### [VORGEGEBENER TEXT]
+--

In Indonesien arbeitet die GIZ mit der gemeinnützigen Organisation Common Room zusammen, um ländliche Gemeinden mit KI-gestützten Pilotprojekten bei der Klimaanpassung zu unterstützen. Ein Interview mit dem Leiter Gustaff H. Iskandar.
Zum Interview

Image
Eine lächelnde Frau mit teilweise türkisfarbenem Haar sitzt auf einem Sofa und trägt ein hellblaues T-Shirt mit Community- und Klimaschutz-Logos. Profile Kita/GIZ

„Wir bringen Regierung, Wissenschaft und die Menschen vor Ort an einen Tisch, um verschiedene Lösungsansätze zu erproben.“

Karlina Octaviany
KI-Expertin bei FAIR Forward

Die Menschen vor Ort werden aktiv in das Projekt eingebunden, um eine gemeinsame Lösung zu entwickeln. In Pulo Aceh haben beispielsweise Fischer ihr Wissen beigesteuert, um die besten Standorte der Solitude-Bojen zu bestimmen. „Sie wissen genau, welche Gewässer befahren werden dürfen, wo Sensoren angebracht werden können und welche Gebiete unberührt bleiben müssen. Diese Regeln sind Teil eines tradierten Systems zum Schutz der Korallenriffe, das seit vielen Generationen weitergegeben wird“, erklärt Technologie-Entwickler Rois Solihin.

+--

### [AUSZÜGE DER EINTRÄGE]
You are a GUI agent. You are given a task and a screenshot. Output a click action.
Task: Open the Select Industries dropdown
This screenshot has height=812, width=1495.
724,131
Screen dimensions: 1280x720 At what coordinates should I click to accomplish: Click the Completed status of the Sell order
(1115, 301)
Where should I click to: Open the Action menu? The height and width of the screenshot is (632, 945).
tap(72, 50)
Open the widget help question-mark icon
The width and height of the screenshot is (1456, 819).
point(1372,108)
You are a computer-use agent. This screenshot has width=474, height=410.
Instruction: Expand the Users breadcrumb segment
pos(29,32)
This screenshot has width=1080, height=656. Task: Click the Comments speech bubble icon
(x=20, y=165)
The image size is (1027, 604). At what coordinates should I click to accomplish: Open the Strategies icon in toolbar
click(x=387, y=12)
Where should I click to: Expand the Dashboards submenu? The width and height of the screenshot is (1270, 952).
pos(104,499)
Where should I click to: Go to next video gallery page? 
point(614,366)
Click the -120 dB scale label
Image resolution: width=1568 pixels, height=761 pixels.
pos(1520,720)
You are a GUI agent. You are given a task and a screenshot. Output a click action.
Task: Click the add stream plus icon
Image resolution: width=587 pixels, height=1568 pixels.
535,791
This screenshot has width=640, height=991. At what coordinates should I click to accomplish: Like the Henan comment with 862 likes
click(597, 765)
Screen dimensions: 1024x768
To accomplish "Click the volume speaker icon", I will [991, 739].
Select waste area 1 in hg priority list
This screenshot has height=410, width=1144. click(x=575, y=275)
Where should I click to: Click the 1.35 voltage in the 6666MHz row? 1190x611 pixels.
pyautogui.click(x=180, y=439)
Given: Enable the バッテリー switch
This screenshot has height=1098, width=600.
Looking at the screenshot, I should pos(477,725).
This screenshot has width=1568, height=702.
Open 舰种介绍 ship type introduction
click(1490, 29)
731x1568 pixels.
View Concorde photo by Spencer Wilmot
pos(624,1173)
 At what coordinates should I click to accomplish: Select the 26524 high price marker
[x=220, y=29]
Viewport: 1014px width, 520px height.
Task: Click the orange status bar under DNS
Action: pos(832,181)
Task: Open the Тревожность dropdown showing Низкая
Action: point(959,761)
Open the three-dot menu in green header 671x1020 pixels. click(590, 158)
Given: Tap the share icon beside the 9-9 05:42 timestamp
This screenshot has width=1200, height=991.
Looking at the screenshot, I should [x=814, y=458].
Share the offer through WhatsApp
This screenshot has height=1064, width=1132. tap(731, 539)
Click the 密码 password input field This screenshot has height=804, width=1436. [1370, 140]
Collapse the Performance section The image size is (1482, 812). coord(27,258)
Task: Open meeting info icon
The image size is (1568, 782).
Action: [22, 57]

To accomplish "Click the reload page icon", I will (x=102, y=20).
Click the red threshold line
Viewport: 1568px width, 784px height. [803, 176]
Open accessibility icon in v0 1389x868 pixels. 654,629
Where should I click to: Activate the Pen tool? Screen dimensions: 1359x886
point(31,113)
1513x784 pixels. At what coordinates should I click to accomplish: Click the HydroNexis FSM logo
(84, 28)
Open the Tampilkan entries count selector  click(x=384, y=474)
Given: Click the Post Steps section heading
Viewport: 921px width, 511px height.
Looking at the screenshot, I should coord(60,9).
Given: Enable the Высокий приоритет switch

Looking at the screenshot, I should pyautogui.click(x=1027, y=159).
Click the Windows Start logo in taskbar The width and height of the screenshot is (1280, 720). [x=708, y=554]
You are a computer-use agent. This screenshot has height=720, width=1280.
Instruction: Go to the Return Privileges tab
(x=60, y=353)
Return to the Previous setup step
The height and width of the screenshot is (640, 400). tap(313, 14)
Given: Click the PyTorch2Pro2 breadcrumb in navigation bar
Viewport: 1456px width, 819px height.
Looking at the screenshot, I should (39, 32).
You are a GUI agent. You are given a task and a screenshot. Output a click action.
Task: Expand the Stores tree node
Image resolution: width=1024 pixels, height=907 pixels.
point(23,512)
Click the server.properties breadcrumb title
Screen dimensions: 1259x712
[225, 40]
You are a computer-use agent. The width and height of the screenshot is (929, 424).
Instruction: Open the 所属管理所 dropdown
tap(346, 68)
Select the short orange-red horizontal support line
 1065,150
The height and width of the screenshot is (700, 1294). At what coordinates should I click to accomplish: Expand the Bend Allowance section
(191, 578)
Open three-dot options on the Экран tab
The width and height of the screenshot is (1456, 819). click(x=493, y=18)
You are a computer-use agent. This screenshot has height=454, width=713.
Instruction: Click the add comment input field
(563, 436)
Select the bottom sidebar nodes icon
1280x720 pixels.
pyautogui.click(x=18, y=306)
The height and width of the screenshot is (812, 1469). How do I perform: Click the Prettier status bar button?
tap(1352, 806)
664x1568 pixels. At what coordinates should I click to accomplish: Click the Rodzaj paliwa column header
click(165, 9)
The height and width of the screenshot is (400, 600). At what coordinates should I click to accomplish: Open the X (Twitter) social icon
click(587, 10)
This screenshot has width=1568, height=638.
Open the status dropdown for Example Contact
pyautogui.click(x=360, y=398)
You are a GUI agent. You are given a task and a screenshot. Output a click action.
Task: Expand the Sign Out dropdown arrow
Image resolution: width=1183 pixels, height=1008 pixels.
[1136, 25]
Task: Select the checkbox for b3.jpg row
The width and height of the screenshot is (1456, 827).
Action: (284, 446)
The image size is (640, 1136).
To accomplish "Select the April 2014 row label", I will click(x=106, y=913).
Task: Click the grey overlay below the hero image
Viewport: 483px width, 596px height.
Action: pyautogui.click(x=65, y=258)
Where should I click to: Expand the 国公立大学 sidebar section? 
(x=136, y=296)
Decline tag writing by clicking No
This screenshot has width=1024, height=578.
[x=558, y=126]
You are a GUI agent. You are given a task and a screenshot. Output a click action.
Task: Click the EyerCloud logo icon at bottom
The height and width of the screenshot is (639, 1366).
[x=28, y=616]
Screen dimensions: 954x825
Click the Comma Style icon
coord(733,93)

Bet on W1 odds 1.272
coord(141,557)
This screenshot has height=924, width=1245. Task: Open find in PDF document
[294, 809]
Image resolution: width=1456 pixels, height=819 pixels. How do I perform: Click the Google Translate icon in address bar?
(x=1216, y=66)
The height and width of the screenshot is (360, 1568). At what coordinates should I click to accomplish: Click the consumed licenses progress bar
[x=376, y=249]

+--

### [AUFGABENSTELLUNG]
Führen Sie den Text über die Zusammenarbeit von GIZ und Common Room in Indonesien im Anschluss an seinen letzten Satz fort.

### [LÖSUNG]
Der Austausch mit den Menschen ist zeitintensiver als die bloße Aufstellung eines Messinstruments. Doch das Team ist überzeugt, dass die Küstengemeinden digitale Technologien besser akzeptieren und schützen, wenn ihr Wissen einbezogen und wertgeschätzt wird.

Image
Eine Frau mit Kurzhaarschnitt spricht gestikulierend vor tropischem Grün und trägt ein Mikrofon am Hemd. Profile Kita/GIZ

„Dieses Projekt zeigt, wie künstliche Intelligenz gezielt eingesetzt werden kann, um nachhaltige Entwicklung in Küstenregionen zu fördern. Durch den offenen Zugang zu KI-Technologien ermöglichen wir lokalen Akteuren, innovative Lösungen für ihre spezifischen Herausforderungen zu entwickeln.“

Ruth Schmidt
KI-Expertin für Klimaresilienz bei FAIR Forward

Gleichzeitig erhalten die Menschen in den Küstendörfern Schulungen, um die technische Seite des Projekts zu verstehen und digitales Wissen aufzubauen. In einem Gemeinschaftszentrum von Pulo Aceh sind Frauen und Männer zusammengekommen, um zu lernen, wie Geräte und Applikationen funktionieren und was hinter künstlicher Intelligenz steckt. Erzieherin Ulva Zahra freut sich über den Erkenntnisgewinn.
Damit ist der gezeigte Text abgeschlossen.